Senz'aver mai consumato un matrimonio che non c'era stato.
Senz'aver provato il brio del solo sentimento d'amore.
Certo che non poteva, era in convento.
L'unico uomo che le era lecito amare era nostro Signore.
I suoi genitori non avevano obiettato quando la ragazzina, appena quattordicenne, aveva chiesto di poter dare i voti. E non si erano stupiti più di tanto, quella ragazza era piuttosto strana, non le sarebbe stato facile trovarsi un marito.
E così le giornate in convento procedevano lente, lente e monotone, come un giradischi rotto che emette sempre lo stesso suono, sempre la stessa frequenza.
Passeggiava nel giardino della struttura, parlava con le altre novizie, imparava a memoria i versi della Bibbia, ma le mancava qualcosa. Qualche luogo, qualche sensazione, qualche situazione.
Oppure le mancava la sua infanzia.
Quell'infanzia spensierata che tutti i bambini sognavano, ma che pochi potevano avere. Nel caso di Gabrielle, era stato suo fratello a rendergliela un inferno. Non è necessario elencare tutte le torture che Gabby era costretta a subire al buio, nella sua cameretta quando i genitori non guardavano.
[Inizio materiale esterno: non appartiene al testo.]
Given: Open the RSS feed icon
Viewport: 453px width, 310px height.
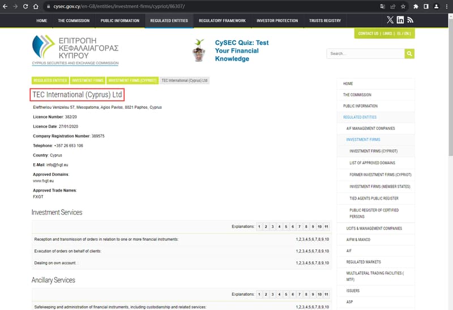Looking at the screenshot, I should pyautogui.click(x=410, y=20).
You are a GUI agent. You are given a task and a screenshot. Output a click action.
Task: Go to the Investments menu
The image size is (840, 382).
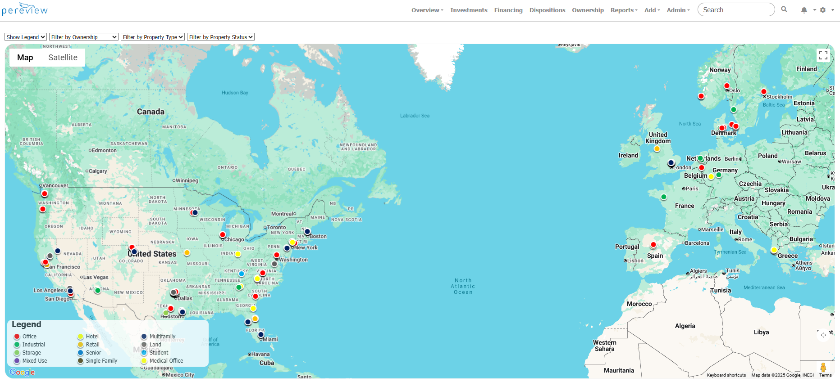click(469, 10)
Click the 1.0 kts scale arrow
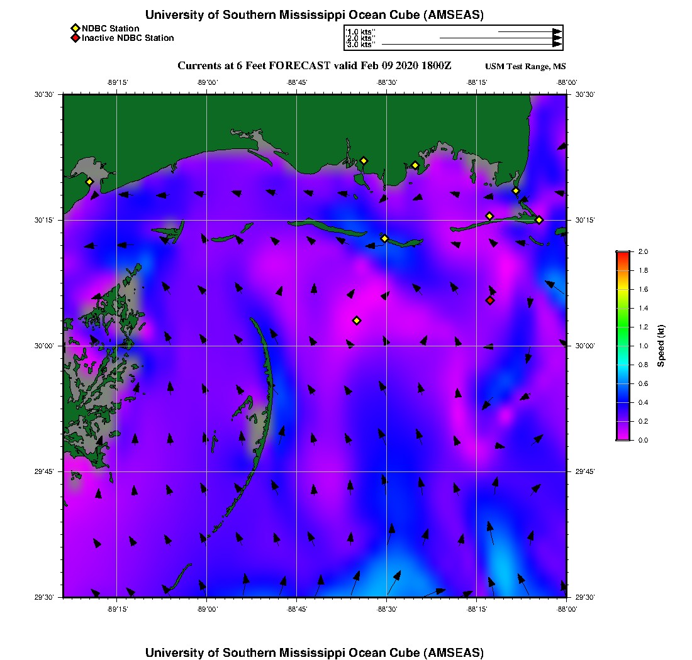This screenshot has height=660, width=692. [x=528, y=31]
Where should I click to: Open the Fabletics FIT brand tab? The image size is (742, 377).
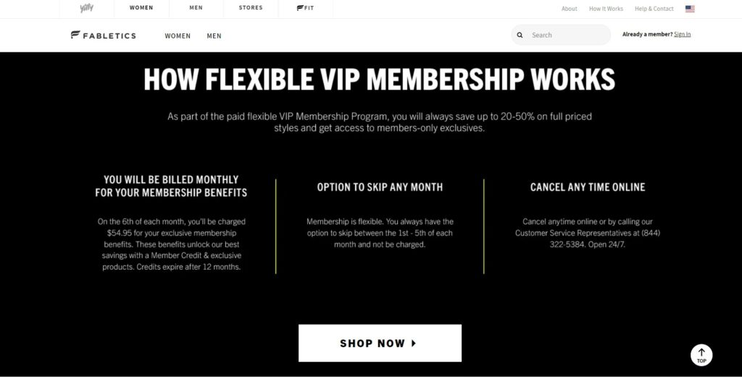pos(305,8)
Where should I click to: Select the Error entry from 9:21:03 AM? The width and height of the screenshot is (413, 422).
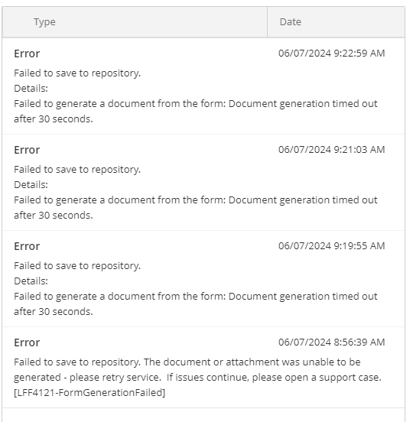click(203, 182)
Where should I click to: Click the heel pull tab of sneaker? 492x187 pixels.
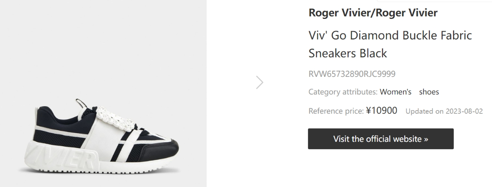(x=80, y=102)
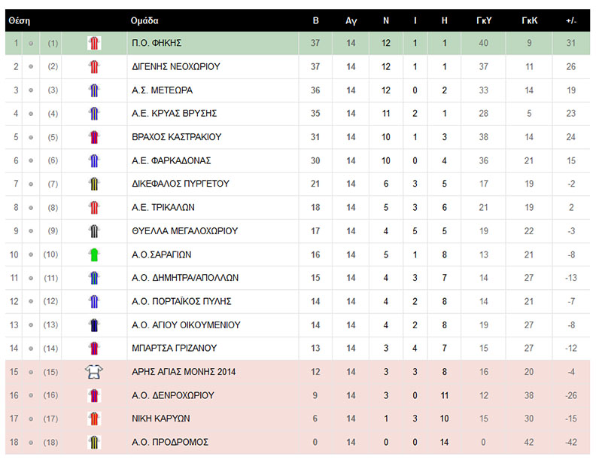
Task: Sort table by Θέση column header
Action: (18, 21)
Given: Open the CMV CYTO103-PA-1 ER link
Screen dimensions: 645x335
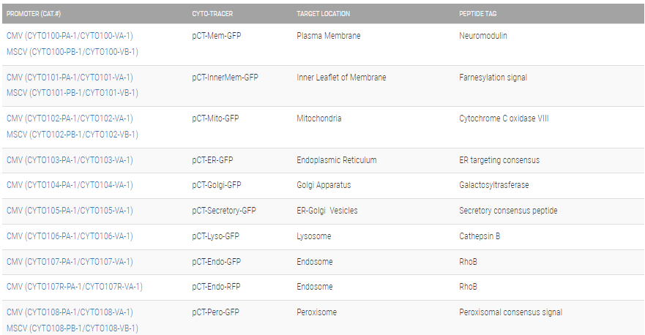Looking at the screenshot, I should tap(70, 160).
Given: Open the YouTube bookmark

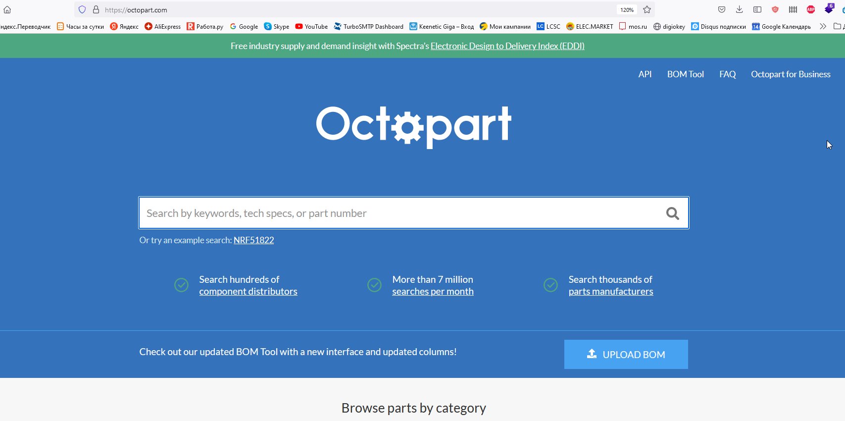Looking at the screenshot, I should [x=311, y=27].
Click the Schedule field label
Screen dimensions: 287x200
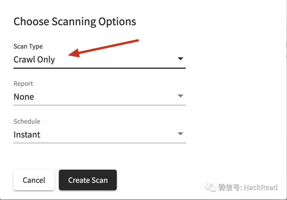[27, 121]
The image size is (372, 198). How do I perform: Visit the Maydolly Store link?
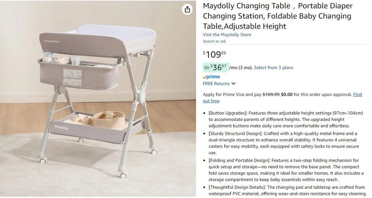(x=227, y=34)
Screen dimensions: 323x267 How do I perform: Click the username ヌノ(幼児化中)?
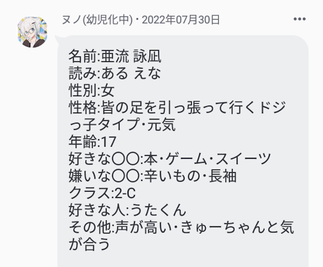(97, 20)
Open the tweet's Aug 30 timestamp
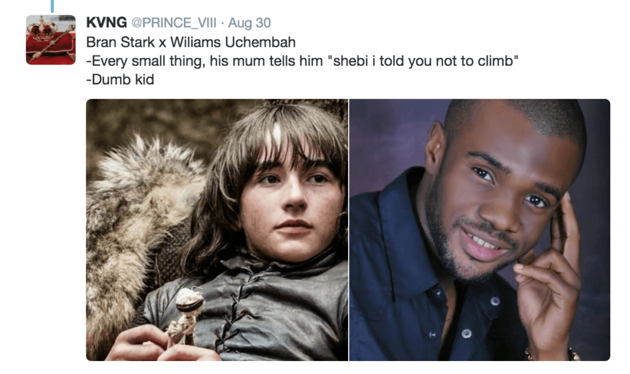The image size is (630, 374). (249, 23)
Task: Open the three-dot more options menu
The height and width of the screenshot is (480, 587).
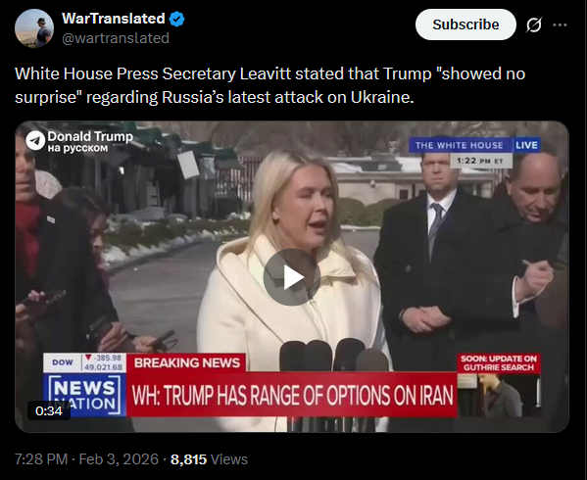Action: [x=560, y=25]
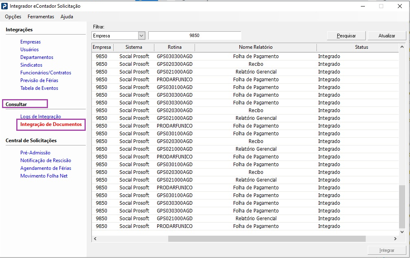Open the Usuários link
Image resolution: width=410 pixels, height=258 pixels.
(x=30, y=50)
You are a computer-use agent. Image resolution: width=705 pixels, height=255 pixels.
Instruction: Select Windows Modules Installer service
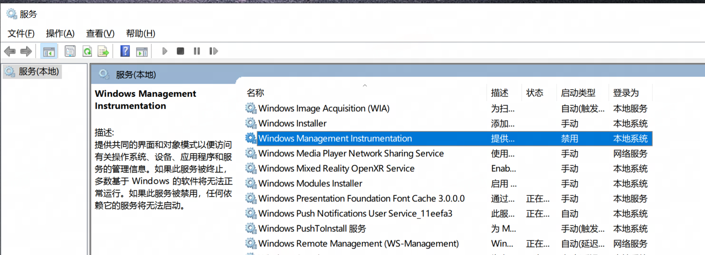(310, 184)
E quei lividi li sentiva ancora adesso, adesso che erano passati anni da quando suo fratello l'aveva toccata per l'ultima volta: un abbraccio freddo, che le aveva messo i brividi.
E se dare i voti fosse stata la scelta sbagliata?
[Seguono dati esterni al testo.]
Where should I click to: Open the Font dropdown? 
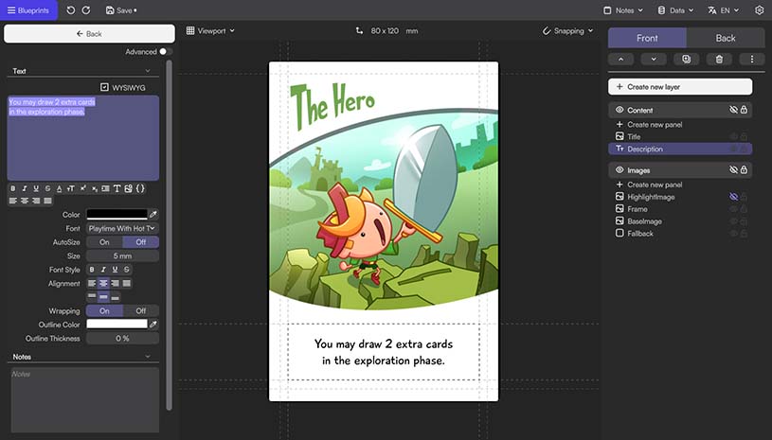pyautogui.click(x=122, y=228)
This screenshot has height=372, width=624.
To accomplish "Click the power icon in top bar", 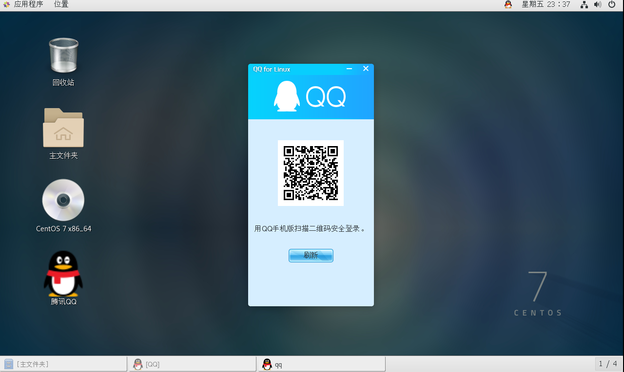I will coord(612,4).
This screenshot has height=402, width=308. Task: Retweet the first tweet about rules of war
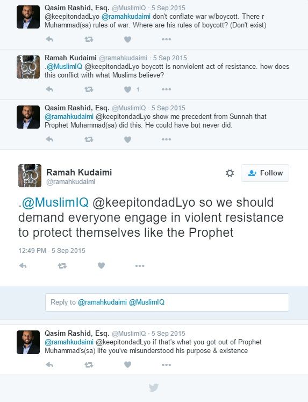point(89,39)
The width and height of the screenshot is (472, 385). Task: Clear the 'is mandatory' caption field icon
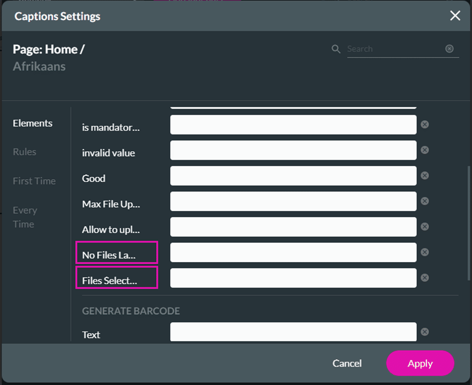click(425, 124)
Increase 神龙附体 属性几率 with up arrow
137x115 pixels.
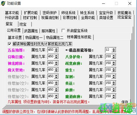click(56, 62)
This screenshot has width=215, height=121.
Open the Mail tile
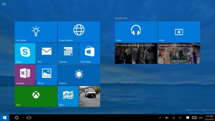[47, 53]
Ma non poteva andarsene ora, che avrebbero detto le altre ragazze?
Avrebbero sussurrato cose cattive, l'avrebbero guardata male, con quell'aria di superiorità tipica delle persone che credono di non aver fatto uno sbaglio in tutta la vita.
Indossava con grazia la sua tonaca, si sistemava correttamente il velo, teneva sempre un abbigliamento ed un carattere consoni per il luogo in cui era, ma non sentiva d'essere felice.
Le mancava la felicità.
Credeva che dando i voti qualcosa sarebbe cambiato, ma solo adesso aveva scoperto di sbagliarsi.
Quella non era la vita che faceva per lei.
Voleva essere uno spirito libero, voleva correre nei boschi e sentire il vento tra i capelli. Voleva vivere sola, e senza che nessuno le dicesse cosa fare, cosa pensare o in cosa credere.
Lei non era innamorata di Dio, come fino a quel momento aveva creduto d'essere...
Lei era innamorata di se stessa.
Era narcisista sì, ma non in modo tossico, non era concentrata solo su sè, anzi lei amava la sua figura.
Però, per essere libera, avrebbe dovuto scappare. Come progettare una fuga?
Nella notte, certo, ma come uscire dalla struttura senza farsi vedere? Come scappare dalla sua cella in cima alla torre più alta?
Si sarebbe fatta venire un'idea quella notte stessa.